En el centro de esta novela hay dos ideas fuertes: la "Mujer Escarlata" y la figura del "Niño", que no son literales, sino símbolos de la unión de opuestos y la magia sexual que definen a Thelema. Y aunque su "Libro de la Ley" es un quilombo para algunos, con divinidades y revelaciones, para sus seguidores es palabra sagrada que marcó el inicio de una nueva era de libertad.
Pero lo más zarpado es la historia de Crowley y Thelema en Argentina. Acá, figuras como Xul Solar (que lo conoció en París en 1924), Finita Ayerza (que tradujo "El Libro de la Ley" en plena dictadura militar, ¡un golazo de audacia!) y Susana Lippschitz fueron clave. Ellas, junto a otros como Frater Olam y Frater Brennius, armaron la movida thelémica en Buenos Aires, atrayendo a una nueva generación de la contracultura, desde brujas en motoqueras hasta fans de Lovecraft.

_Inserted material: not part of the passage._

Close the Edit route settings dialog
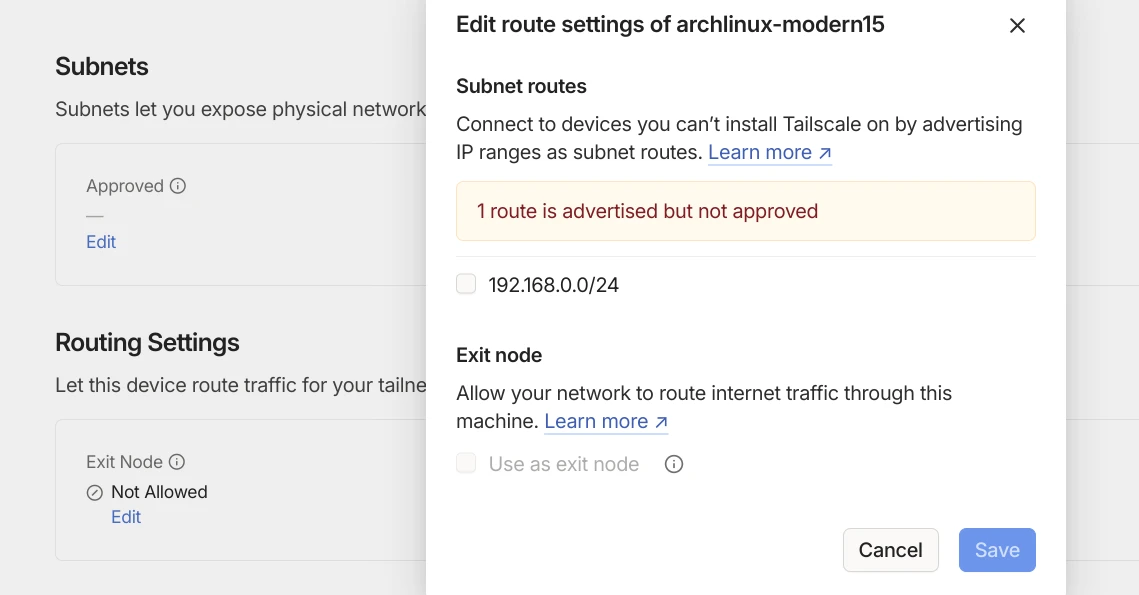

Ellos fueron los que mantuvieron viva la llama, los que expandieron el campo de lo posible, como diría Mariana Enriquez. Esta nueva traducción de "Hija de la Luna" no es solo un libro más; es parte de esa historia, de casi cincuenta años de gente que, desde el barrio y con su mística, buscó cambiar el mundo con palabras y ritos. Un legado que sigue más vivo que nunca en nuestras calles.